At issue on a transfer motion in these consolidated securities class actions is whether the venue provision in § 27 of the Securities Exchange Act, 15 U.S.C. § 78aa, permits venue in a district based only on the fact that allegedly misleading information was transmitted into the district, or whether § 78aa also requires a showing that at least one class member in the transferee district read and relied on that information.

I.

This consolidated securities litigation consists of seven cases brought against AES Corporation (“AES”) and three individual defendants, which were consolidated into one action for all purposes by Order dated December 12, 2002. 1 Defendant AES is a global energy and utilities company engaged in electrical energy production and distribution through owned power facilities throughout the world. The three individual defendants, Dennis W. Bakke, Roger W. Sant, and Barry Sharp are AES’s President and Chief Executive Officer, Chairman of the Board, and Chief Financial Officer, respectively.
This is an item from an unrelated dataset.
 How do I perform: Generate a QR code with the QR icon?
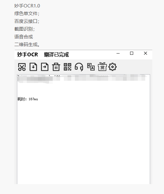click(x=68, y=67)
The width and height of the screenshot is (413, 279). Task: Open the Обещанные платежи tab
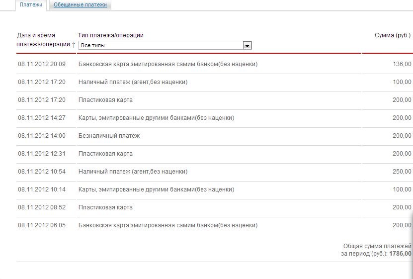coord(80,5)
In essence, plaintiffs allege that defendants concealed facts concerning losses in their United Kingdom operations, as well as the expected adverse effects of new legislation on those operations by omitting this information from certain press releases and SEC filings. These fraudulently concealed material facts, according to plaintiffs, served artificially to inflate the price of AES stock such that when the truth finally emerged, the plaintiff class suffered damages owing to the precipitous drop in the value of AES stock. Based on these alleged facts, plaintiffs assert (i) claims against all defendants under Section 10(b) of the Exchange Act (hereinafter the “Act”), 15 U.S.C. § 78a et seq. and Rule 10(b)(5), 17 C.F.R. § 240.10(b)(5), and (ii) claims against the individual defendants under § 20(a) of the Act, 15 U.S.C. § 78t(a).
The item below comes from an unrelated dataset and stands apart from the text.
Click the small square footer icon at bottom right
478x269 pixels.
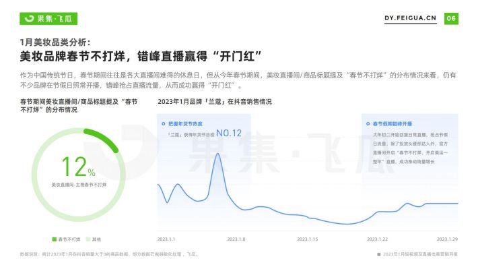click(x=379, y=254)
In timely fashion, defendants moved to transfer the consolidated actions, pursuant to 28 U.S.C. § 1404(a), to the United States District Court for the Southern District of Indiana, where, according to defendants, related securities actions are pending. 2 Because § 1404(a) transfers are limited to “any other district or division where [the action] might have been brought,” a threshold question on this motion to transfer is whether venue in the Southern District of Indiana is proper. The parties’ competing contentions in this regard are easily summarized. Plaintiffs *559 in this case allege that defendants engaged in an unlawful scheme artificially to inflate the price of AES stock and that defendants, in furtherance of that scheme, disseminated misleading statements to the investing public nationwide, including Indiana. Defendants point to this nationwide dissemination of the allegedly false and misleading materials as sufficient to support venue in the Southern District of Indiana. Plaintiffs, in contrast, argue that the mere act of disseminating the allegedly offending materials to Indiana is not enough; proper venue, plaintiffs contend, requires a showing that the materials were read and relied on in Indiana by an eligible class member.

II.

The venue analysis properly begins with an examination of the terms of the governing statute. Thus, the Act provides that a securities fraud private action under the Act may be brought, inter alia, in “the district wherein any act or transaction constituting the violation occurred.” 15 U.S.C. § 78aa; see also, e.g., S-G Securities, Inc. v. Fuqua Investment Co., 466 F.Supp. 1114, 1121 (D.Mass.1978). This language is manifestly broad; it permits venue in all districts where “any act” constituting the violation occurred. 3 Appropriately, courts have consistently and sensibly construed the provision broadly, holding that the “venue-sustaining act need not constitute the core of the alleged violation, nor even be illegal, so long as it represents more than an immaterial part of the alleged violations.” S-G Securities, 466 F.Supp. at 1121 (citations omitted). 4 More to the point, the case law uniformly supports the proposition that the alleged transmission of the misleading materials into the district is a venue-sustaining act under § 78aa. As more than one district court has put it: “Venue will be sustained in a securities case where a defendant causes false or misleading information to be transmitted into a judicial district, even if the defendant never has been physically present in that district.” John Nuveen and Co. v. New York City Hous. Dev. Corp., 1986 WL 5780 (N.D.Ill. May 9, 1986) (quoting Oxford First Corp. v. PNC Liquidating Corp., 372 F.Supp. 191, 197 (E.D.Pa.1974)). 5

*560 In this case, the record clearly establishes that the allegedly misleading public filings and press releases were transmitted into the Southern District of Indiana. Thus, the record contains copies of two Indiana Business Journal articles containing information disseminated by AES, as well as press releases released by AES over the business wire, which reach a nationwide audience. 6 Indeed, in bringing a nationwide class action, plaintiffs themselves assert that AES’s allegedly misleading materials were disseminated nationwide, and do not now attempt to argue that these materials were not disseminated in Indiana.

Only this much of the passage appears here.